Communism afforded basic stability to the population. Your apartment may be small and cramped, but at least you were guaranteed a roof over your head. Food and basic daily necessities were not always available, but at least when they were the prices remained consistent and affordable. Your job might feel meaningless, but at least you were never unemployed and had relatively good work conditions.
There is real value in that sort of basic security. Communism appeared to eliminate a lot of the unpredictability of life. People genuinely believed the system will last long into the future and their lives will remain mostly unchanged until the day they die. Some found that thought depressing, but for many others it was comforting.

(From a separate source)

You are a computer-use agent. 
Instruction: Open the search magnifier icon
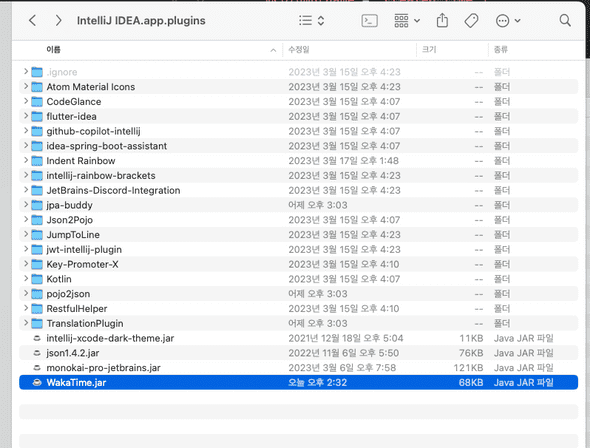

It also came with a certain optimism about the future that you just don't see in contemporary societies. The two most consistent things I've heard from my parents and grandparents is that "people were just nicer" and "there was something to believe in". The standard government line was that their countries are really just socialists, and were "working towards communism". The word "communism" had taken a sort of quasi-religious apocalyptic character; a utopian vision for an egalitarian future of peace and prosperity. Until the 1980s that vision seemed almost plausible. The standard of living was always rising, however slowly. It's when it stopped rising and started reversing that faith in the system collapsed and mass apathy and cynicism took hold.
More than anything, though, talking about all this with my parents and grandparents made me realize just how little these capitalism/communism debates you see online have to do with the real lived experienced of people under either system. My impression is that life under communism was paradoxically both very different and very similar to life under capitalism. It had its highs and lows, and a lot of it was absurd in a way that's just difficult to compare to life in a capitalist society. There are subtle nuances to the whole issue that just don't come across in the modern (Western-dominated) online discourse about it.
To this day my maternal grandfather insists that the root cause of communism's downfall is that "people were just not ready for it". I tend to agree, with the caveat that they probably never will be.